__YOUR INSTRUCTIONS__.
Locate the line that contains "Instruction: Jump to the first frame", then copy it and all later lines of the data below exactly, through the last one.

__EXTRACTED DATA__.
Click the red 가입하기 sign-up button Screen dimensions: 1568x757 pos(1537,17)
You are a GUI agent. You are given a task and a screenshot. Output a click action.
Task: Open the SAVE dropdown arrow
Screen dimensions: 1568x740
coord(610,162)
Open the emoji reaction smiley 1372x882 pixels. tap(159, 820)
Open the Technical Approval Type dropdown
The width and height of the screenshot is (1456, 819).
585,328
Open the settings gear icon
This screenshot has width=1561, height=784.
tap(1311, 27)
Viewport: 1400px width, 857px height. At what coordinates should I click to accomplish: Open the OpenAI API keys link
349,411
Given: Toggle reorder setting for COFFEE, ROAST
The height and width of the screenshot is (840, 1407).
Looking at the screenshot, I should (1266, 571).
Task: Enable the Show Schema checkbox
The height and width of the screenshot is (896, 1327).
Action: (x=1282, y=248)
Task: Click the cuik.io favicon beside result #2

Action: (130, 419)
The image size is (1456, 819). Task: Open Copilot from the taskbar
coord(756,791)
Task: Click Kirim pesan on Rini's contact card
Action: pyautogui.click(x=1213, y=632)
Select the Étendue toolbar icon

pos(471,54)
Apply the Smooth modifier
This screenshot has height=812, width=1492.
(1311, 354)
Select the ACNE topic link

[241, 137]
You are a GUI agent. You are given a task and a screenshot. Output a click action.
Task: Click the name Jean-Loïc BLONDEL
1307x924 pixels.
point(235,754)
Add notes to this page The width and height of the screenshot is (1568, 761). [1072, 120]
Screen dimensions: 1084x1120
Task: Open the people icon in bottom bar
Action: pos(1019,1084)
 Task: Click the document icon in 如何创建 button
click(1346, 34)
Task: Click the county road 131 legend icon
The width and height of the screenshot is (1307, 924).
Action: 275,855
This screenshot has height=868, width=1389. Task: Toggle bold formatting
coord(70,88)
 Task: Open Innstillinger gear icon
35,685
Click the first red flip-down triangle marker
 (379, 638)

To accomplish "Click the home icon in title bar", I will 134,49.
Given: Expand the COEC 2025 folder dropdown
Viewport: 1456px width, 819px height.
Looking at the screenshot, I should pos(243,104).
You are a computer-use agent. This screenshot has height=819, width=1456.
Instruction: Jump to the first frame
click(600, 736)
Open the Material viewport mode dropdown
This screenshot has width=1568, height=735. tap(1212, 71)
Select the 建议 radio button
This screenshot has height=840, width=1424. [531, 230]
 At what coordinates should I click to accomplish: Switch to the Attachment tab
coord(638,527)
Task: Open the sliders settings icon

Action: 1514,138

__EXERCISE RESULT__.
Instruction: Jump to the first frame
click(600, 736)
Open the Material viewport mode dropdown
This screenshot has width=1568, height=735. tap(1212, 71)
Select the 建议 radio button
This screenshot has height=840, width=1424. [531, 230]
 At what coordinates should I click to accomplish: Switch to the Attachment tab
coord(638,527)
Task: Open the sliders settings icon

Action: 1514,138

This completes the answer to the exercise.